PROBLEM TO SOLVE :: Copy, exactly and without additions, every line in the records below from the one holding "This screenshot has height=900, width=1732." through the one holding "The width and height of the screenshot is (1600, 1002).", both ends included.

--- START ---

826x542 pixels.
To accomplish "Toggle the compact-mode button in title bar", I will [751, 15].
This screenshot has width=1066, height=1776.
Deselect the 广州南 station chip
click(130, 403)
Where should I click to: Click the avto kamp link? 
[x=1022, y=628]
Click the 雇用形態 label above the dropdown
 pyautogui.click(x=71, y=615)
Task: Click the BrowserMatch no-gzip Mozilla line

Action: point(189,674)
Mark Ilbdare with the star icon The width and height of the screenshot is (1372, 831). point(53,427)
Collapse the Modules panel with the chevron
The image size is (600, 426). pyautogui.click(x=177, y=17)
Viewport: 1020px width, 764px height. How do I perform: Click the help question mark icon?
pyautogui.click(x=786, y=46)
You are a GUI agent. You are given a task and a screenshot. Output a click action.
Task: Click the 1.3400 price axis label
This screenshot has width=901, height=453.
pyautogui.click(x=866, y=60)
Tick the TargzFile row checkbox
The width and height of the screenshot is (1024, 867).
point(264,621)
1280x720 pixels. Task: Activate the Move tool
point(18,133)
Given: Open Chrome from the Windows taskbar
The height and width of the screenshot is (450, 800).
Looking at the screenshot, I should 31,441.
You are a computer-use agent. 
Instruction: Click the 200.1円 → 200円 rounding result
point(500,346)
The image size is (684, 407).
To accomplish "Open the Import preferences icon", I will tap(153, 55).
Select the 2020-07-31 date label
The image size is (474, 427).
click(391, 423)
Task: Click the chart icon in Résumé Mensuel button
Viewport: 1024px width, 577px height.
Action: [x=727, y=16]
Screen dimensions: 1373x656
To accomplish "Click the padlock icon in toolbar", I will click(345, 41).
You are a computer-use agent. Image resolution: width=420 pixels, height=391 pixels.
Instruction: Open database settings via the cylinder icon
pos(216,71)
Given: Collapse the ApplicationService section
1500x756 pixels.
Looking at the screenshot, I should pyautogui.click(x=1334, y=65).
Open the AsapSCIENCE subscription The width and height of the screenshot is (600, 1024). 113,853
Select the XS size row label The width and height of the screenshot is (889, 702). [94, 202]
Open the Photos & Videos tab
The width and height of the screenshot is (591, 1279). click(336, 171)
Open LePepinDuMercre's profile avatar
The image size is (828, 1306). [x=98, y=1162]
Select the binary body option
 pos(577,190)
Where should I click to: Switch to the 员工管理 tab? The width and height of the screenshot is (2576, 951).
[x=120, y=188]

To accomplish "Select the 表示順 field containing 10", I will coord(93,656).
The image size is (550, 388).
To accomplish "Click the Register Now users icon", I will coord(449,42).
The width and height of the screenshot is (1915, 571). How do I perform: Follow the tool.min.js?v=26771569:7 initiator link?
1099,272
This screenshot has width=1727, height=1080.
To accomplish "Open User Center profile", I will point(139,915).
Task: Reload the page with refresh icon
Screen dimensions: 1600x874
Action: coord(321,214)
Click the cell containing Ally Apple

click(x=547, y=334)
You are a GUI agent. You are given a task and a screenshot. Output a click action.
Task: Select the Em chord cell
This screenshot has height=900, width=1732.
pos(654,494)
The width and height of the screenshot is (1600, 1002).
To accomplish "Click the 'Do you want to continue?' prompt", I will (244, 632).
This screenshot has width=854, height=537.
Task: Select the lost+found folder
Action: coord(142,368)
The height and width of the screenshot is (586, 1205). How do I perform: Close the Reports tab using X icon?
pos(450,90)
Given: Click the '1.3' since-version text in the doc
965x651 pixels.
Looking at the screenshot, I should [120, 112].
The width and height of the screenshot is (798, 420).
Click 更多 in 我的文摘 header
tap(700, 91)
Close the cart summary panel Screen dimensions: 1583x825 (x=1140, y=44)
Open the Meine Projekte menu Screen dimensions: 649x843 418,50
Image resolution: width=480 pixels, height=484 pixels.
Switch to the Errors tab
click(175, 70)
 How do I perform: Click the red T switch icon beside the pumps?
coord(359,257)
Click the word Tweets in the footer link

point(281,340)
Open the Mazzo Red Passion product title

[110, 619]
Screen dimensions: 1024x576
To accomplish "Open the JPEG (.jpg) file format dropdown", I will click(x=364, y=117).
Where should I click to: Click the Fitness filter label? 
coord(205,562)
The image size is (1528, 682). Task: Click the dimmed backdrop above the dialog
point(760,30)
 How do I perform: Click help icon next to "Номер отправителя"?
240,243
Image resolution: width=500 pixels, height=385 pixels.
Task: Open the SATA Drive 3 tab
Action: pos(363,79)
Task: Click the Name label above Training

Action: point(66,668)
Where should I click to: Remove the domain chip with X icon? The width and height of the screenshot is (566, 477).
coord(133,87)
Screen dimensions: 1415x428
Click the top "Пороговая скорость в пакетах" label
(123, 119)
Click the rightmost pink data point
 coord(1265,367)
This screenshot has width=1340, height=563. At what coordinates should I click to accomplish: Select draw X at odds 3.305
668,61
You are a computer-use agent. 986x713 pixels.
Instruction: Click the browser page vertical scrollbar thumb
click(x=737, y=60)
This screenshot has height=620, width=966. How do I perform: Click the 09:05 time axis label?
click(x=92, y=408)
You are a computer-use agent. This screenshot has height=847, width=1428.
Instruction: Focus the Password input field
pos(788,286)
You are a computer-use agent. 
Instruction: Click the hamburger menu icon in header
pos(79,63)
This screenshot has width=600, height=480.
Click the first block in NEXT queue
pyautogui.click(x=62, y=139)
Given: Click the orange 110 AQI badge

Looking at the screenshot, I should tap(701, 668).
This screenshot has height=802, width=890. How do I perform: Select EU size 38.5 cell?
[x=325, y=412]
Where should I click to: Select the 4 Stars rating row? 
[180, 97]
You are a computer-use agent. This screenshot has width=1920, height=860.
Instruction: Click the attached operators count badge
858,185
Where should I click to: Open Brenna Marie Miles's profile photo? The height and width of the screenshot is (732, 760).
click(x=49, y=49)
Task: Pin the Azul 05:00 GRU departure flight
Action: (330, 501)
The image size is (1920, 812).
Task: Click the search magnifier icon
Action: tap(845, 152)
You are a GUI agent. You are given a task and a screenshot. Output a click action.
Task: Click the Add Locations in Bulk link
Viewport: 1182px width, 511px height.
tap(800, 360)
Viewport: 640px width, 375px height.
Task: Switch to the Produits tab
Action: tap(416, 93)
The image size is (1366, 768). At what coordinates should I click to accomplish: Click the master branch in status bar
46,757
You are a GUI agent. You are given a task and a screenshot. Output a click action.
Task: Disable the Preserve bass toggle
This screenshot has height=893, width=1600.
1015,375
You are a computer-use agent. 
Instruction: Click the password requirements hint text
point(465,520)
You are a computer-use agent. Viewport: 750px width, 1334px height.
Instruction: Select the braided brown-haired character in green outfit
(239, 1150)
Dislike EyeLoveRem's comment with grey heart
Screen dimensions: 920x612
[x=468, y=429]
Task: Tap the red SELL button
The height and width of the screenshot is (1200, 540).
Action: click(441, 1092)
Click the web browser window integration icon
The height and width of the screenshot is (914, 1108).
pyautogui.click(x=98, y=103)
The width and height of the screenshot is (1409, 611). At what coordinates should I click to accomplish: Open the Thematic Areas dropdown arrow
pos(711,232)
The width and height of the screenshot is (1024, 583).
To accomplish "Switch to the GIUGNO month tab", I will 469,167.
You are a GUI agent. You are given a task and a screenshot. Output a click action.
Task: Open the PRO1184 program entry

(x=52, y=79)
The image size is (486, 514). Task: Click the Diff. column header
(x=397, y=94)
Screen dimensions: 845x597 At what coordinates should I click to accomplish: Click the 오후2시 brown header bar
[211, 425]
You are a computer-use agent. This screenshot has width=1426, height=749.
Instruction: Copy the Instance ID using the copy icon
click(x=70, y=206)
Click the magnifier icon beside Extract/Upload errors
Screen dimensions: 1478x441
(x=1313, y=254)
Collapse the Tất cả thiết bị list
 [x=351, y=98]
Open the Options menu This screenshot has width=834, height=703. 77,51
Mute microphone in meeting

--- END ---

RESPONSE AREA ::
This screenshot has height=900, width=1732.
pos(654,494)
The width and height of the screenshot is (1600, 1002).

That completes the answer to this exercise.